I apologize for yesterday's post that somehow got a day out of sync with the sky. Thanks to Scavone for sorting me out. The Moon last evening was two days old, not one.
But what an evening still! Mercury winking in the fading light. The whisper-thin crescent Moon. Venus. Jupiter. Suspended vertically in a cloudless sky. Even the grandchildren joined us on the front steps to admire the view.
There was a time early in our love affair with this island when Venus and Jupiter would have been accompanied this time of the year by the zodiacal light, a diffuse glow reaching up from the western horizon, light reflected off of meteoric dust in the plane of the solar system. That was when the island was still inky dark and we thought we were truly living in the cosmos.

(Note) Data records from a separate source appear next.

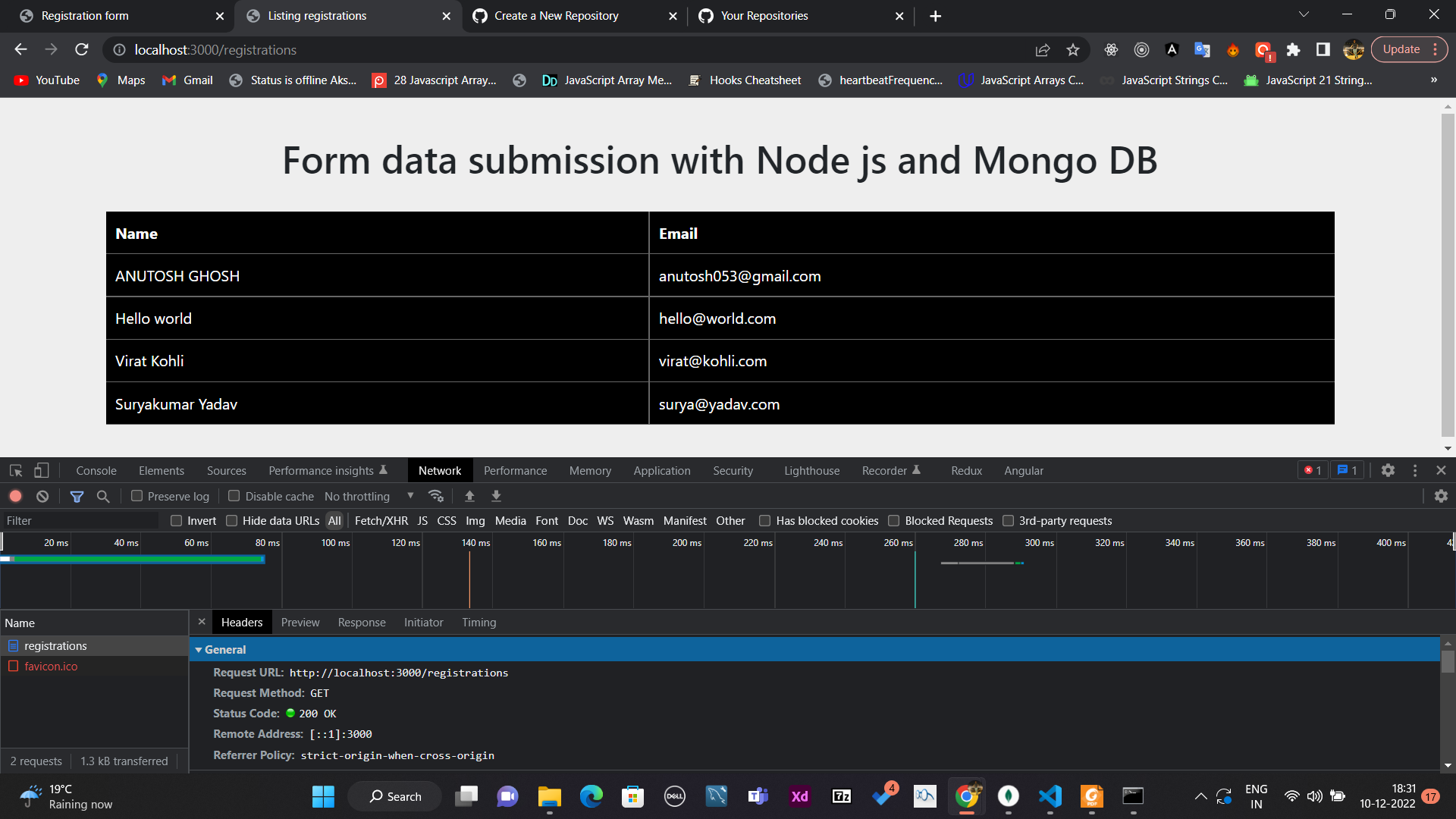Click the search requests magnifier icon
The image size is (1456, 819).
coord(103,496)
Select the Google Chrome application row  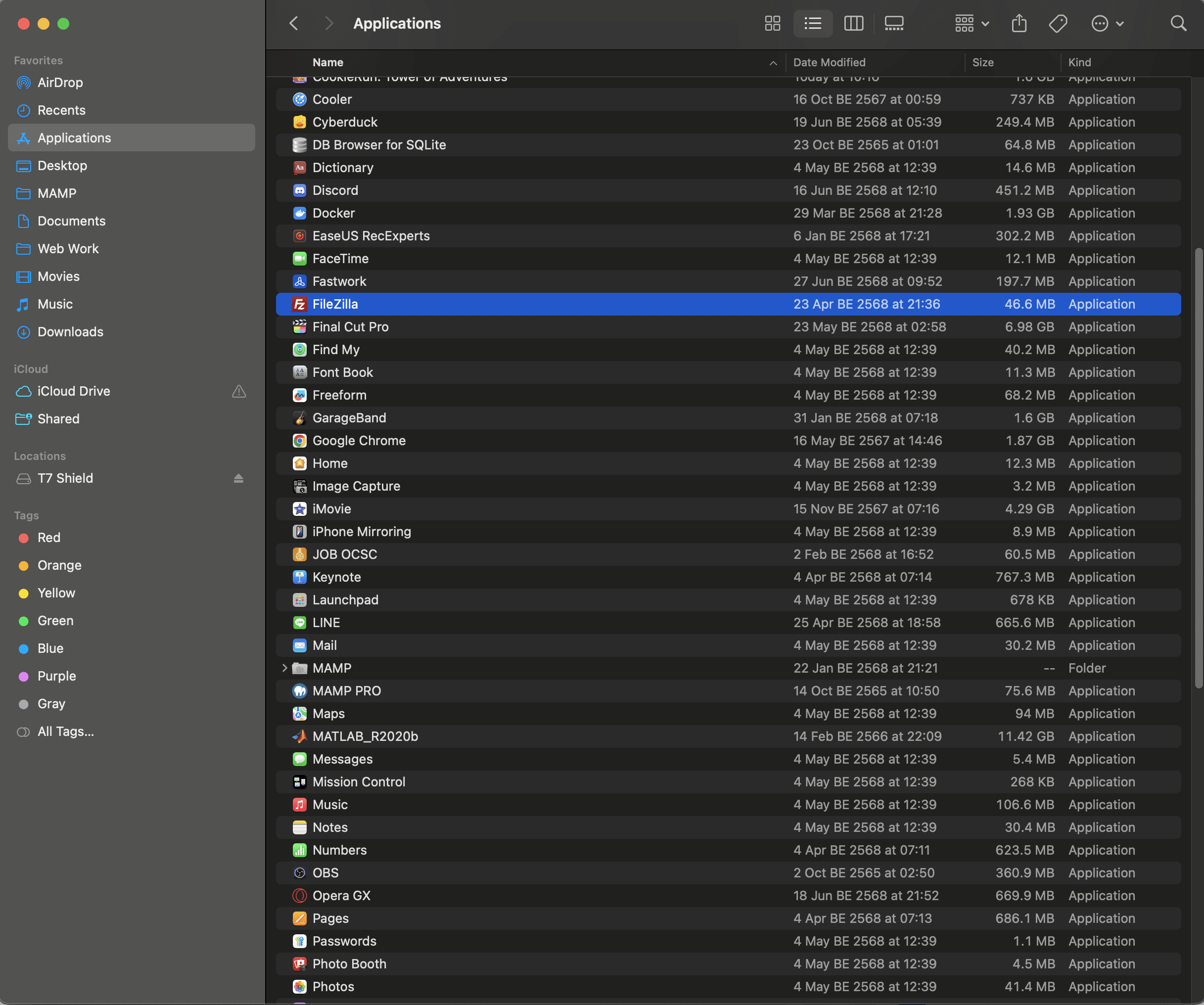click(359, 440)
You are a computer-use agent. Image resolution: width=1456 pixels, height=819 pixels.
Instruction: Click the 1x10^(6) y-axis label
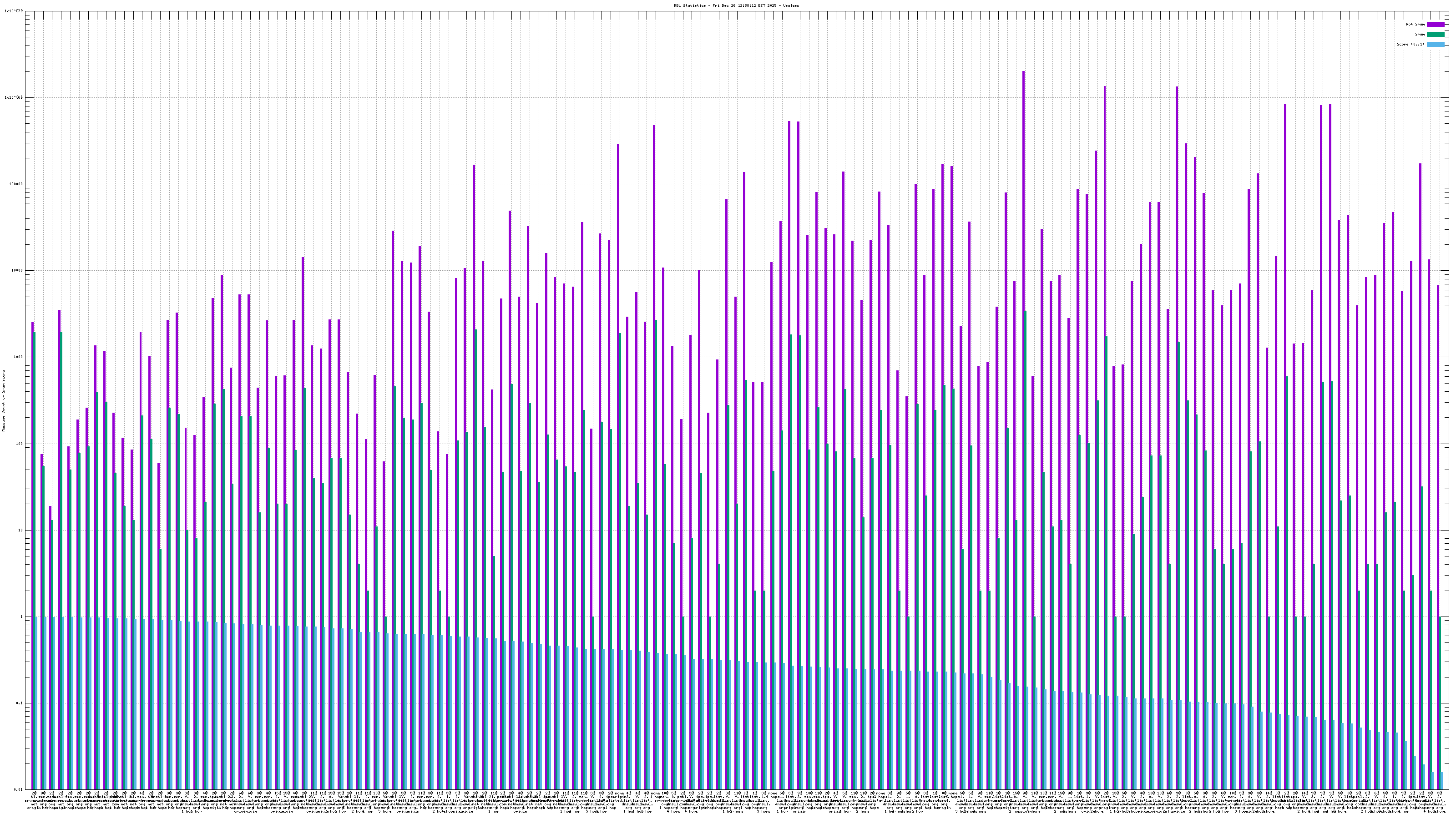pyautogui.click(x=14, y=98)
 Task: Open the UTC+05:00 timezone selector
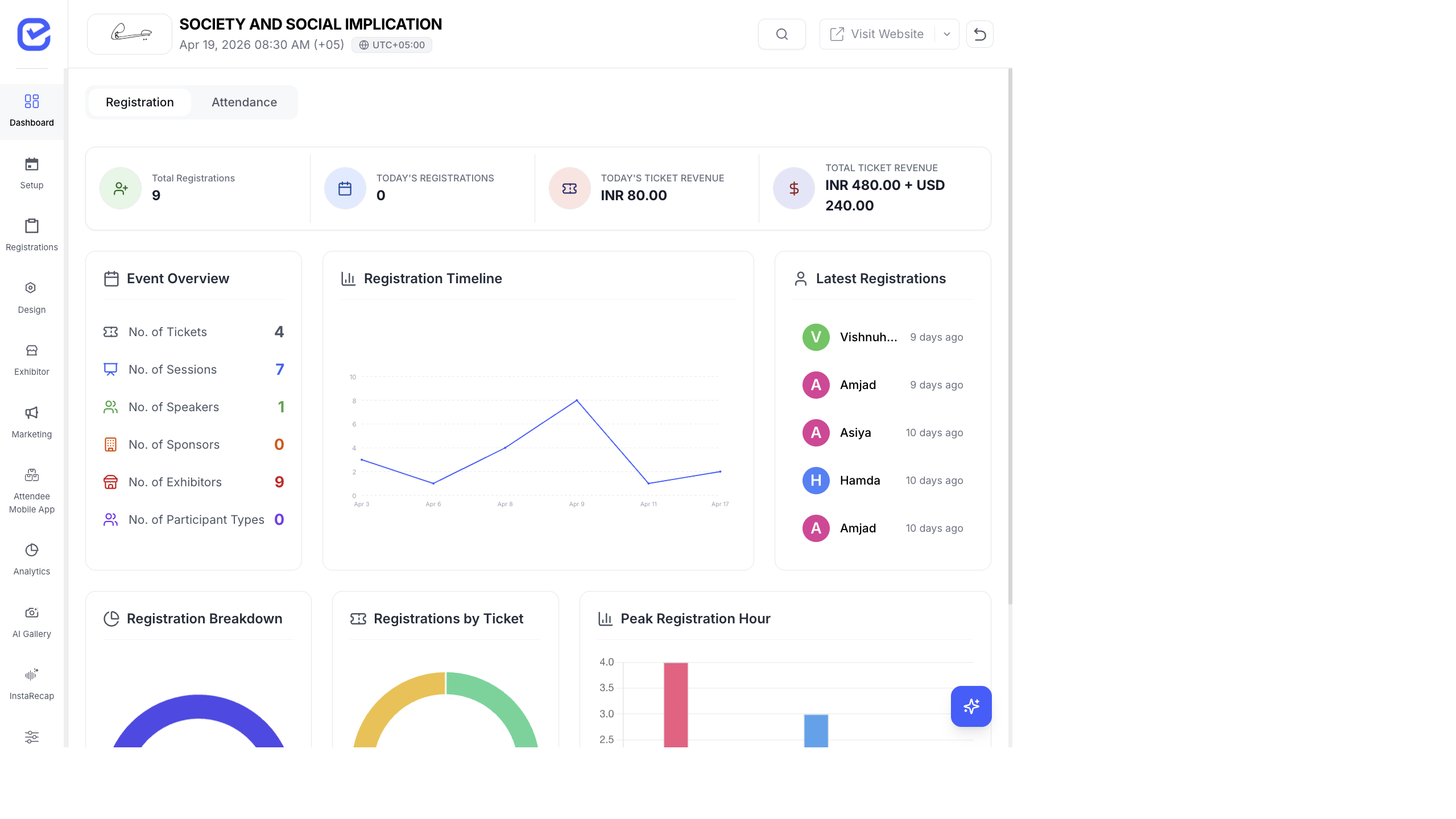click(x=391, y=44)
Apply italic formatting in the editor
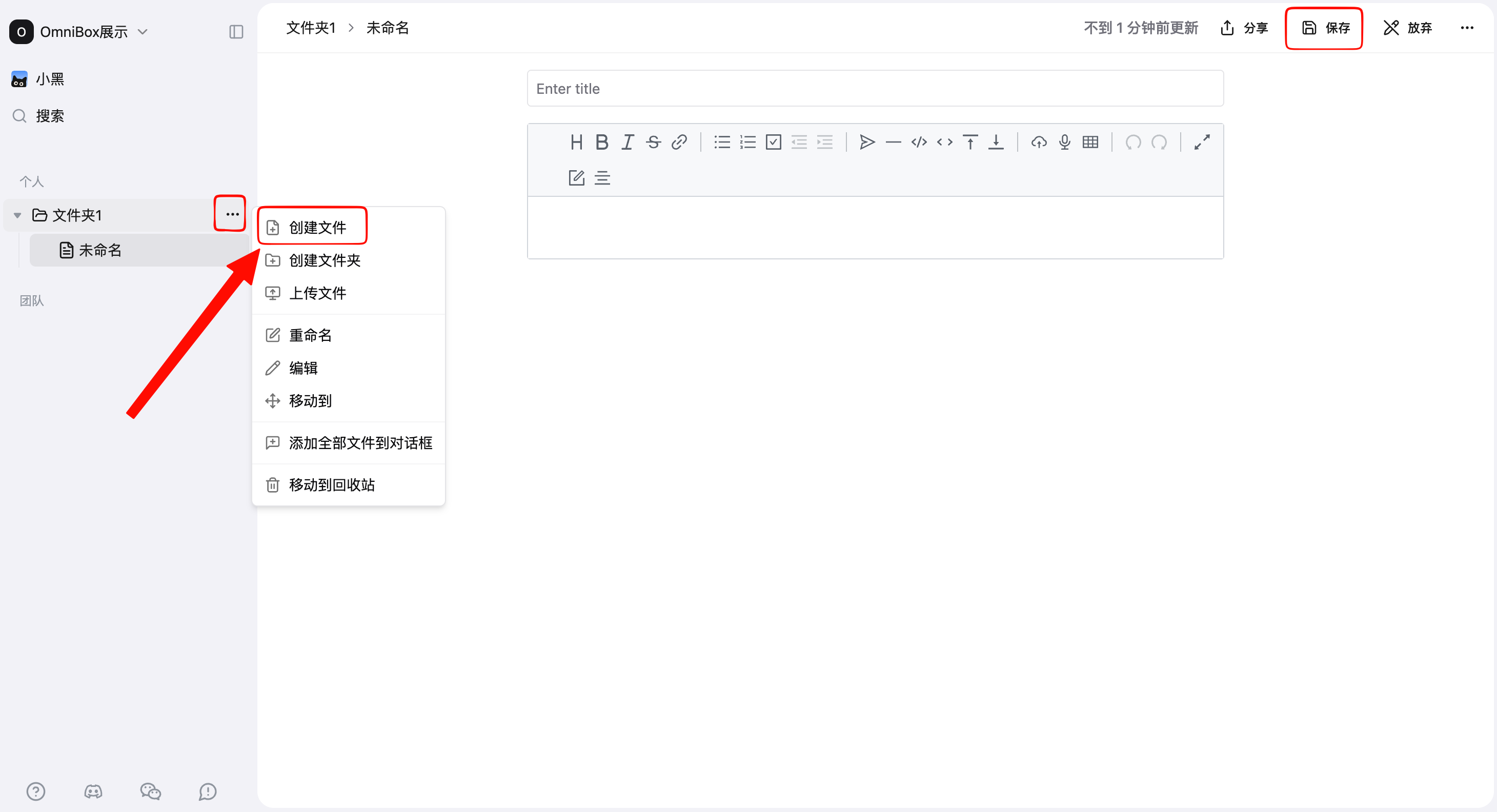1497x812 pixels. pos(628,143)
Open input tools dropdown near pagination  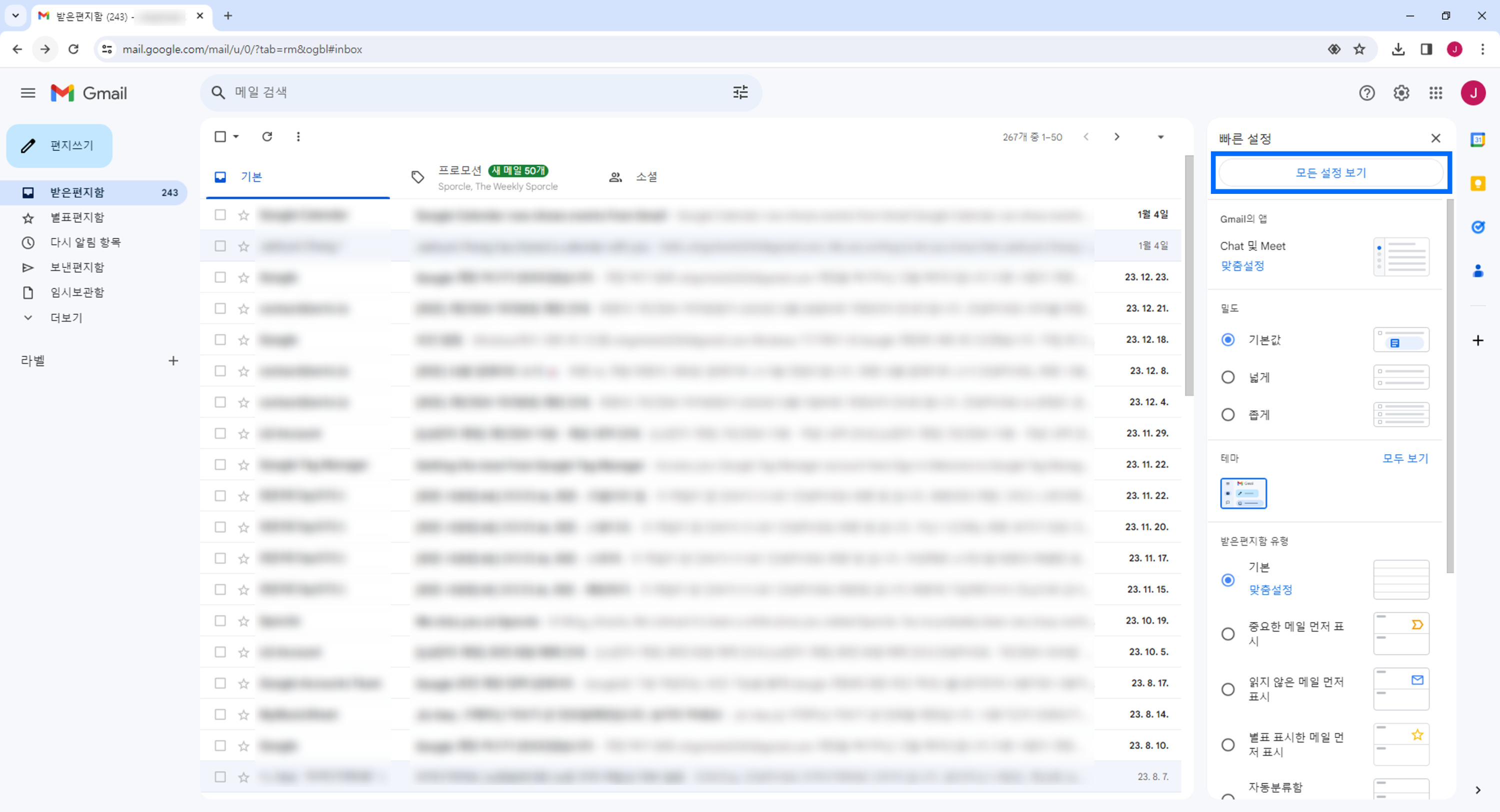(1160, 137)
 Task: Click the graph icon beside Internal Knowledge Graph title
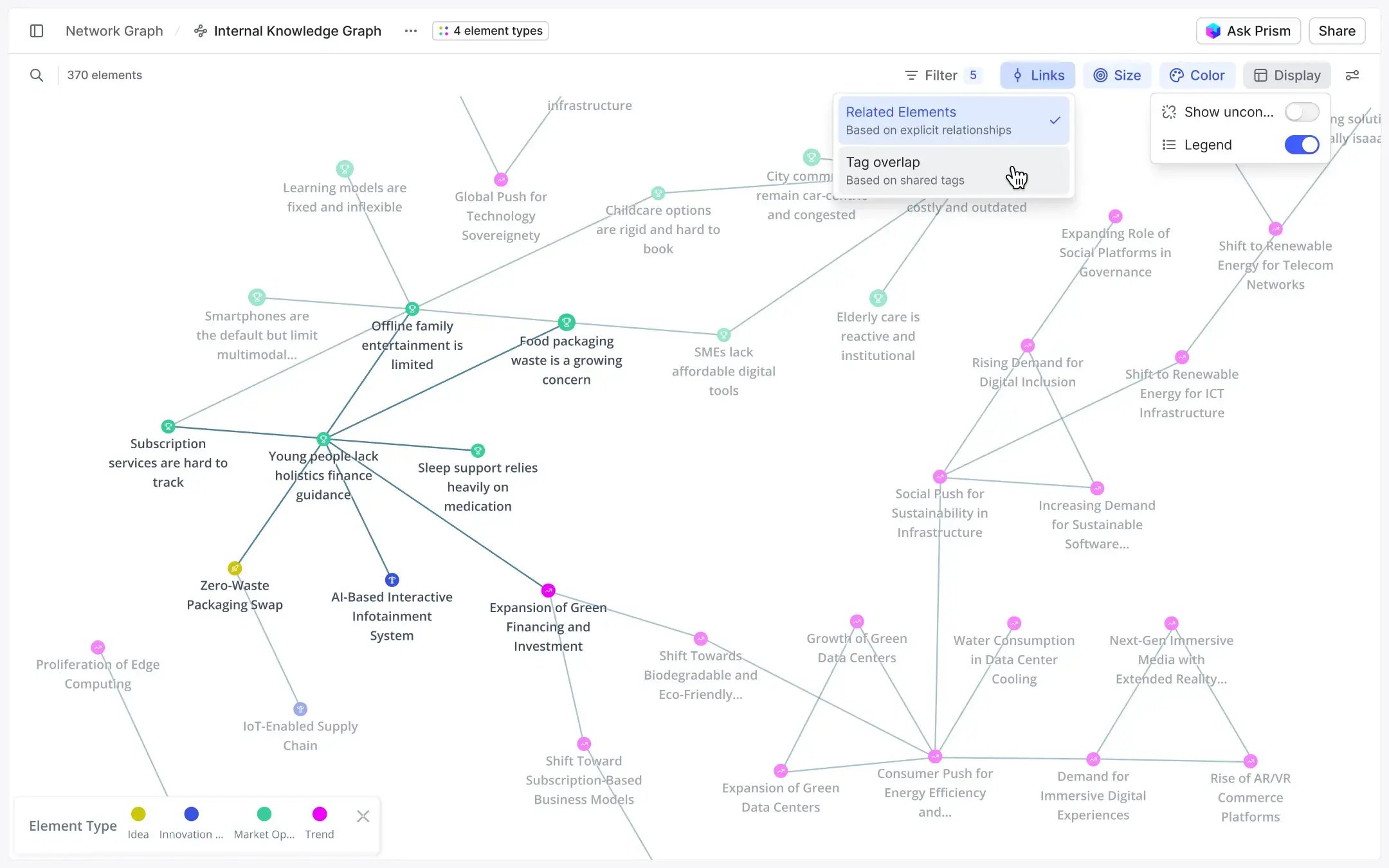pos(200,31)
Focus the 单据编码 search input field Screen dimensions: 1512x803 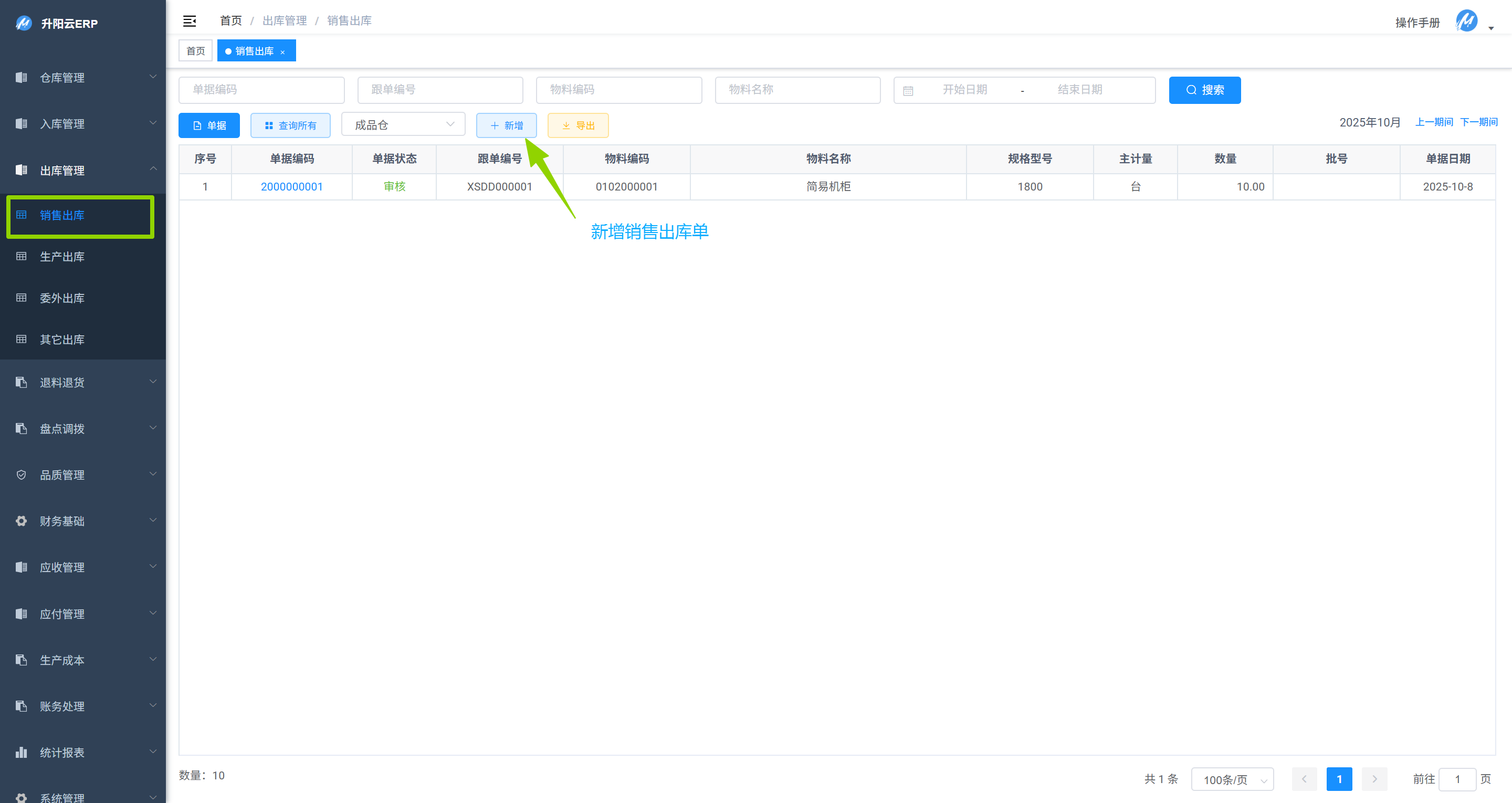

Then came the new airport over the hill. Street lights along the Queen's Highway. And the Sandals resort. The zodiacal light vanished. The Milky Way faded. Slowly, inexorably, we become prisoners of the Earth.
Oh, I'm exaggerating, I suppose. Skywatching is still vastly more rewarding here than at our home near Boston. But the island has winked on in those photographs of the nighttime Earth from space, a tiny dot of artificial light.
Scavone mentioned using Guy Ottewell's Astronomical Calendar as his source. You will know that I have often recommended Ottewell's Calendar here. It is hard for me to imagine living without it. Two full-page spreads are devoted to young and old Moons.